Deep Modules
- Categories
- Complexity
- Sources
- A Philosophy of Software Design
A module is deep when it offers a simple interface over a powerful implementation. Depth is the ratio of functionality provided to interface exposed: the best modules hide a lot behind a little.
Why it Matters
A module's interface is a cost paid by every user; its implementation is a cost paid once. Deep modules maximize the benefit (functionality) relative to the cost (interface), which is how modular design actually reduces complexity rather than just redistributing it.
Signals
- A short, stable interface that rarely changes even as the implementation grows.
- Callers accomplish a lot without knowing how the work is done.
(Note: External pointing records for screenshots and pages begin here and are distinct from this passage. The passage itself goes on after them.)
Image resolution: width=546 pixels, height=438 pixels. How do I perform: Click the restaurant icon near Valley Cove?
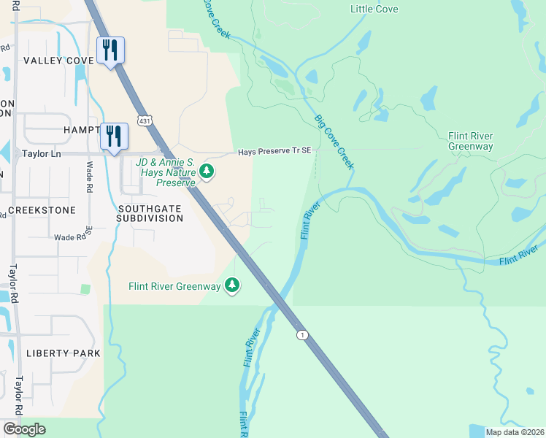[x=110, y=50]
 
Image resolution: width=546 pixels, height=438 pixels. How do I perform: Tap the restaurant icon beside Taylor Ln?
[x=114, y=137]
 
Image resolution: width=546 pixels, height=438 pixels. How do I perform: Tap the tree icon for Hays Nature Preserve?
[x=207, y=172]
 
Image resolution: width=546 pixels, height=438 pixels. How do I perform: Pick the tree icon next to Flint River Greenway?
[x=232, y=285]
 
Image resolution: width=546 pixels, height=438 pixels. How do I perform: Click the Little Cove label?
[x=374, y=9]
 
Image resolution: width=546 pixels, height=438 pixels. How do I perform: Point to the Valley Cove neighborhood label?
[x=58, y=61]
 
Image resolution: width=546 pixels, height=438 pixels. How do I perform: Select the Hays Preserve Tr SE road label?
[x=274, y=151]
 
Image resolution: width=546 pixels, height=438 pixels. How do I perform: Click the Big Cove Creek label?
[x=334, y=142]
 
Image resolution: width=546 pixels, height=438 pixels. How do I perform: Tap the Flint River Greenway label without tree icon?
[x=470, y=142]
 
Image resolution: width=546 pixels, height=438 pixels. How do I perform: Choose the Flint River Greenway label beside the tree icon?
[x=176, y=285]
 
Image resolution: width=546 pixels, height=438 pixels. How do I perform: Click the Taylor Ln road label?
[x=40, y=154]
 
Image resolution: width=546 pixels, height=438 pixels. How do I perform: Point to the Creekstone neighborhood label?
[x=42, y=210]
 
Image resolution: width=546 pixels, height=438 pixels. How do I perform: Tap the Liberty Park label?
[x=63, y=353]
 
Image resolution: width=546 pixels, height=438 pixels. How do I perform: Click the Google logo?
[x=24, y=429]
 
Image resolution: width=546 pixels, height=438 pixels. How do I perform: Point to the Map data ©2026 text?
[x=514, y=432]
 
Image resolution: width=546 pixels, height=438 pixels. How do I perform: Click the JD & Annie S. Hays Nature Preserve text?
[x=165, y=172]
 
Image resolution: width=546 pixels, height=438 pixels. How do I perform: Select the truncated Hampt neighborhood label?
[x=80, y=129]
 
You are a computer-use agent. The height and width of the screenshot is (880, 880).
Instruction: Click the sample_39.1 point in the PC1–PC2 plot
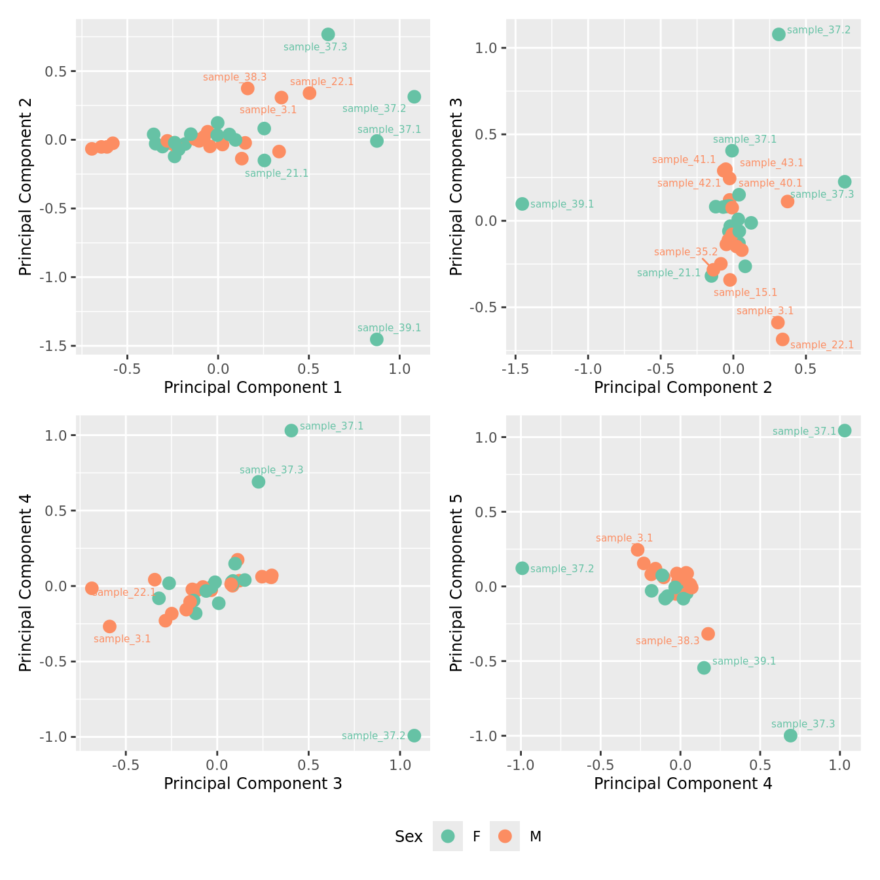pyautogui.click(x=376, y=339)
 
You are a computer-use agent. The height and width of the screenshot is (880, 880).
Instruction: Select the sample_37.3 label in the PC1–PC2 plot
pyautogui.click(x=315, y=47)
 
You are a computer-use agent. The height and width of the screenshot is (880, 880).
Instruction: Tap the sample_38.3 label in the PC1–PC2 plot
pyautogui.click(x=234, y=77)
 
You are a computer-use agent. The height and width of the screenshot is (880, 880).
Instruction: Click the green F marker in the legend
pyautogui.click(x=448, y=836)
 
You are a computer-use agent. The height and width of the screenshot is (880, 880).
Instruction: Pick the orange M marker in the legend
pyautogui.click(x=505, y=836)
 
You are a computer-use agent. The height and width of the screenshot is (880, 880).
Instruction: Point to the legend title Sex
pyautogui.click(x=409, y=837)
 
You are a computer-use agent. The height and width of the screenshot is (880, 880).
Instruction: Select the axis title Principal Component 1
pyautogui.click(x=253, y=388)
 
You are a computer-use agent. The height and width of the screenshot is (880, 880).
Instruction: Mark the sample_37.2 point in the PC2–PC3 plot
pyautogui.click(x=779, y=34)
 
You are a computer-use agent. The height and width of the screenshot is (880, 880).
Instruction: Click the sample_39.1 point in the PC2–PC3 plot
pyautogui.click(x=522, y=204)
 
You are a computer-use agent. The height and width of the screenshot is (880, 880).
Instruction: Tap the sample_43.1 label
pyautogui.click(x=771, y=163)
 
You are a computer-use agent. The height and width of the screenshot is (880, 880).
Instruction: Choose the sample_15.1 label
pyautogui.click(x=745, y=293)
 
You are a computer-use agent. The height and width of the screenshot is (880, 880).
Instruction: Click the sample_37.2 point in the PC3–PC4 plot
pyautogui.click(x=414, y=735)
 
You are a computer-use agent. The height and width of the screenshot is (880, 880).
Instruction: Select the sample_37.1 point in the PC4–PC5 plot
pyautogui.click(x=845, y=430)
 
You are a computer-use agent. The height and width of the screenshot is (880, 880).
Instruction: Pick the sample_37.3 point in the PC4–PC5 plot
pyautogui.click(x=790, y=735)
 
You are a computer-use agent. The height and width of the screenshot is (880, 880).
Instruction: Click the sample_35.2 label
pyautogui.click(x=686, y=252)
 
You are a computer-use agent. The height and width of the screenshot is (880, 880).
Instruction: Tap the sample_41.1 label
pyautogui.click(x=684, y=160)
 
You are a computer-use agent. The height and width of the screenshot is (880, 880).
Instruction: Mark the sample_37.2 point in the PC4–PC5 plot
pyautogui.click(x=522, y=568)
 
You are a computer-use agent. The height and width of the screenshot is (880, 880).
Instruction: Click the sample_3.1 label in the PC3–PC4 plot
pyautogui.click(x=122, y=639)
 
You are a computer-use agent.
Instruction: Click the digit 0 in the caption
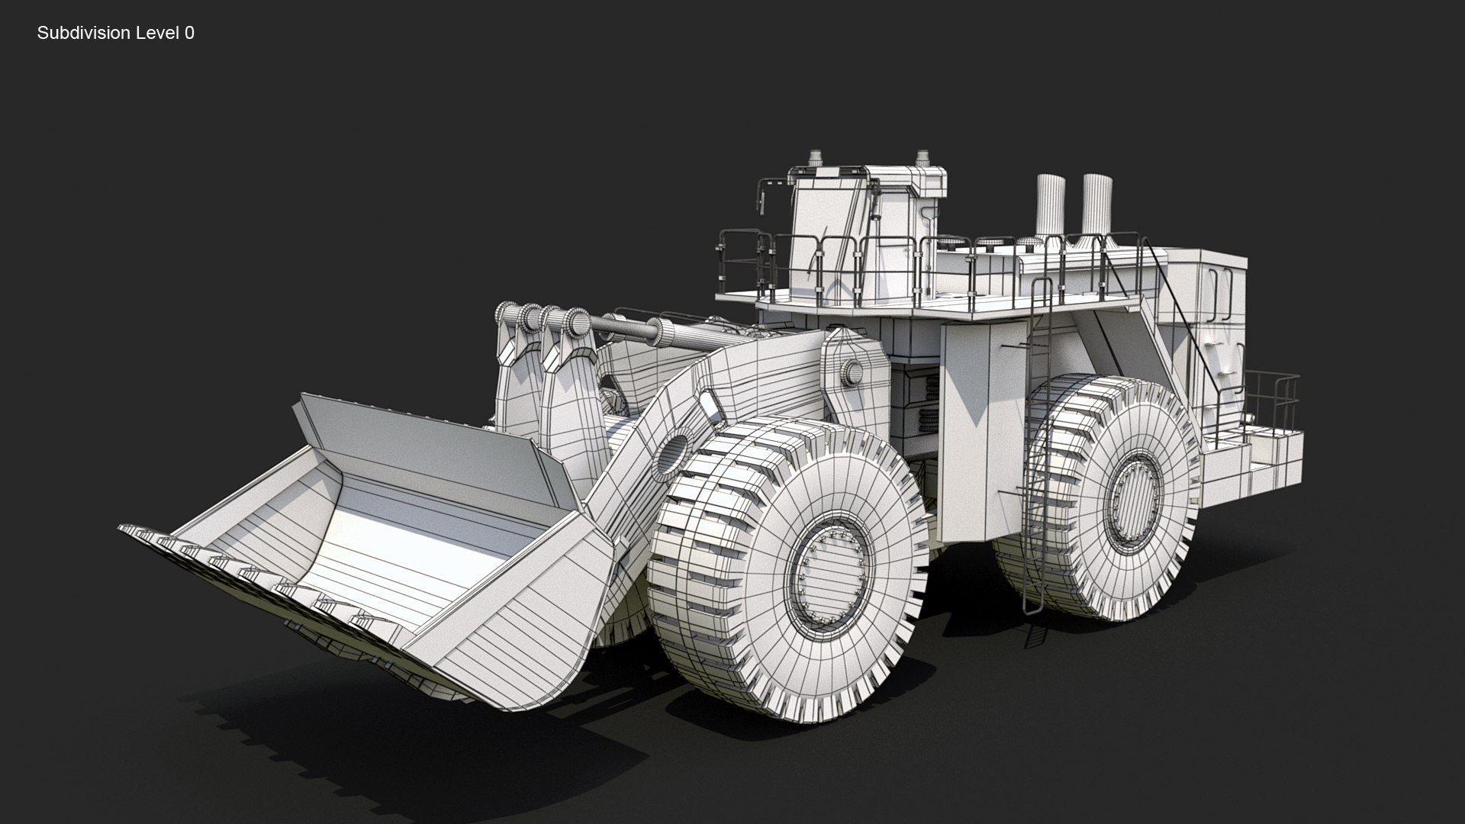click(x=189, y=33)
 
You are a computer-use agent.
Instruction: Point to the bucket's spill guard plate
click(x=427, y=450)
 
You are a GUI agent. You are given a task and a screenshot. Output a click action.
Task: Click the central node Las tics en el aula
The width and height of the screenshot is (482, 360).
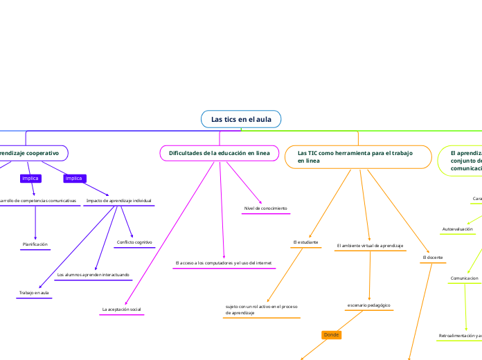click(x=241, y=120)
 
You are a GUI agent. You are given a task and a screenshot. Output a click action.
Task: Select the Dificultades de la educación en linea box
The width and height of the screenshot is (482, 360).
click(x=219, y=152)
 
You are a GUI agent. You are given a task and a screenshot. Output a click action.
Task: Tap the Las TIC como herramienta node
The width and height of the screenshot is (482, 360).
click(x=354, y=156)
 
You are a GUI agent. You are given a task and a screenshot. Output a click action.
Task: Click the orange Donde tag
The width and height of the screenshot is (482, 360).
click(x=332, y=335)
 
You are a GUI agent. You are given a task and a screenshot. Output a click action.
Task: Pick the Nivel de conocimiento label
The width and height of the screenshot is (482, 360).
click(x=265, y=208)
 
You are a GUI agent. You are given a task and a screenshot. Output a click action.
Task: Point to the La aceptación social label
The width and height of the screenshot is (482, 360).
click(x=121, y=309)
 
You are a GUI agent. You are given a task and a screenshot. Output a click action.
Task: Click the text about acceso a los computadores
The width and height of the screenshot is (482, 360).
click(x=224, y=263)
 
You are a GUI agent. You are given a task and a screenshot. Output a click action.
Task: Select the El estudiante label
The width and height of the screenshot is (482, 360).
click(x=305, y=242)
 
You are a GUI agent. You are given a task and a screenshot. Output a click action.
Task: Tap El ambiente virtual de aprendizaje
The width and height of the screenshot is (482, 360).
click(x=369, y=245)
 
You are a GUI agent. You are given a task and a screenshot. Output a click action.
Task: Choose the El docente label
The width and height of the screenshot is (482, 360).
click(x=433, y=258)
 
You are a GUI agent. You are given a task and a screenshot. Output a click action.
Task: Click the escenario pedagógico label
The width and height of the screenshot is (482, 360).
click(x=368, y=305)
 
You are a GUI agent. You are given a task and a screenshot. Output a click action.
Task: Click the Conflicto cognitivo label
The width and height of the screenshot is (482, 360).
click(x=134, y=242)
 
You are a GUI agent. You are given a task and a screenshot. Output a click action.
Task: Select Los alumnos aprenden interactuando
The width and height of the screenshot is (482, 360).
click(x=93, y=275)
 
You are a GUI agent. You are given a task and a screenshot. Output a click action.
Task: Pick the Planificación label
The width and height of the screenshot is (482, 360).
click(x=35, y=244)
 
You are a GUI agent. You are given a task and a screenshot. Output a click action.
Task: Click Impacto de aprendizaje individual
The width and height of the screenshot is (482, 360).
click(x=118, y=201)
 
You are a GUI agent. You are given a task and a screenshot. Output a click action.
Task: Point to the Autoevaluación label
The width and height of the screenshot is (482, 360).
click(x=457, y=228)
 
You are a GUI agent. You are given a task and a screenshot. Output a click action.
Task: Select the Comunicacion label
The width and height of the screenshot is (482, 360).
click(x=464, y=278)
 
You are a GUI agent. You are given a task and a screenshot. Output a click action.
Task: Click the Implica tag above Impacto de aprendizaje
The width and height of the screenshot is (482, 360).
click(x=73, y=179)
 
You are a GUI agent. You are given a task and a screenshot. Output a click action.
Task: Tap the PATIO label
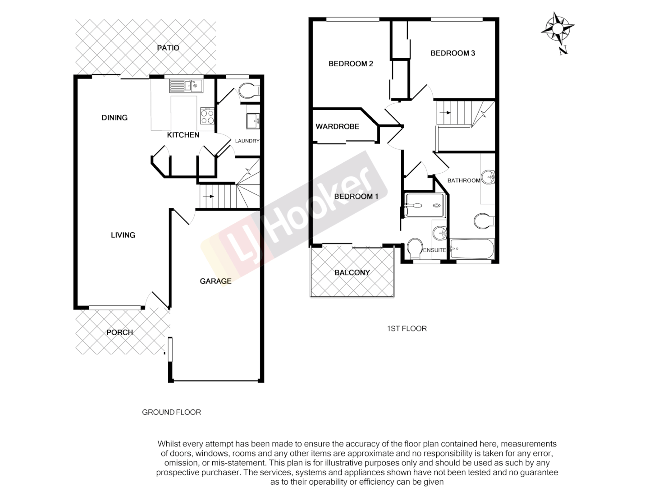(x=168, y=48)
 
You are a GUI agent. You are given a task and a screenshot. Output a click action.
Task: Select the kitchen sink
(x=186, y=85)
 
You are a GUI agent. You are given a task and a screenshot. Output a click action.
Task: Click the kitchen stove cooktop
(x=207, y=116)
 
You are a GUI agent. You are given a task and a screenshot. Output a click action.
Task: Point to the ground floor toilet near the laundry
(x=247, y=91)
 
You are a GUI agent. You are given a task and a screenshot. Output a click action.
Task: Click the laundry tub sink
(x=252, y=121)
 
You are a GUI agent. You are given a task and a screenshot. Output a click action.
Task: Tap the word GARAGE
(x=215, y=281)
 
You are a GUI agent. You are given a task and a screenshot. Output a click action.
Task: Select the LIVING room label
(x=123, y=235)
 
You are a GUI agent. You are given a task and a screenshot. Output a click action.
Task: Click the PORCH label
(x=119, y=332)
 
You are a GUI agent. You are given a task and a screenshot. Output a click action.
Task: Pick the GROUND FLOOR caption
(x=171, y=412)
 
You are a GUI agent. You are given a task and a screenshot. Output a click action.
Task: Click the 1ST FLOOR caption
(x=407, y=329)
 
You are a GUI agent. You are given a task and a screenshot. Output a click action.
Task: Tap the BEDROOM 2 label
(x=351, y=64)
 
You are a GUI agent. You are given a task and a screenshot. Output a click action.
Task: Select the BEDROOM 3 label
(x=452, y=53)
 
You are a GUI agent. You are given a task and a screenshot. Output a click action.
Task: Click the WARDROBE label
(x=337, y=127)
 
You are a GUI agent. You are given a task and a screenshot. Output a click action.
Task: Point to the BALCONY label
(x=352, y=272)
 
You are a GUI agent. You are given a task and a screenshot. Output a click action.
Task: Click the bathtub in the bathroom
(x=472, y=248)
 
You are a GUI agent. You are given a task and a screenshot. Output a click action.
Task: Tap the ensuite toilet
(x=413, y=249)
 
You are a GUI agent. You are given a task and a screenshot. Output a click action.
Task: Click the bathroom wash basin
(x=488, y=177)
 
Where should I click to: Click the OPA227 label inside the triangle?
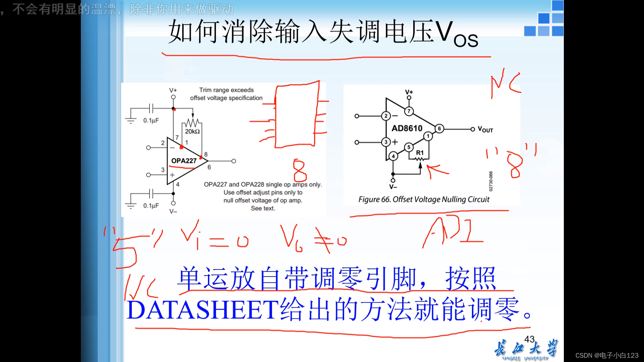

- The inverse, a shallow module, has an interface nearly as complex as its implementation, so it provides little abstraction for its cost.
Benefits
Each interface a developer learns unlocks significant capability. Fewer, deeper modules mean fewer interfaces to understand and fewer places for complexity to leak across boundaries.
Risks
Over-decomposition into many tiny classes/methods (the "classes should be small" reflex taken too far) produces shallow modules and more interfaces. Splitting a module can increase total complexity if it forces callers to manage the interaction.
Tensions
The advice to keep components small conflicts with depth: more, smaller units mean more interfaces. Depth favors fewer, larger units, bounded by the need to keep each implementation comprehensible.
Examples
A garbage collector exposes essentially no interface yet does enormous work: maximally deep. A wrapper that just forwards arguments to another call adds an interface while hiding nothing: shallow.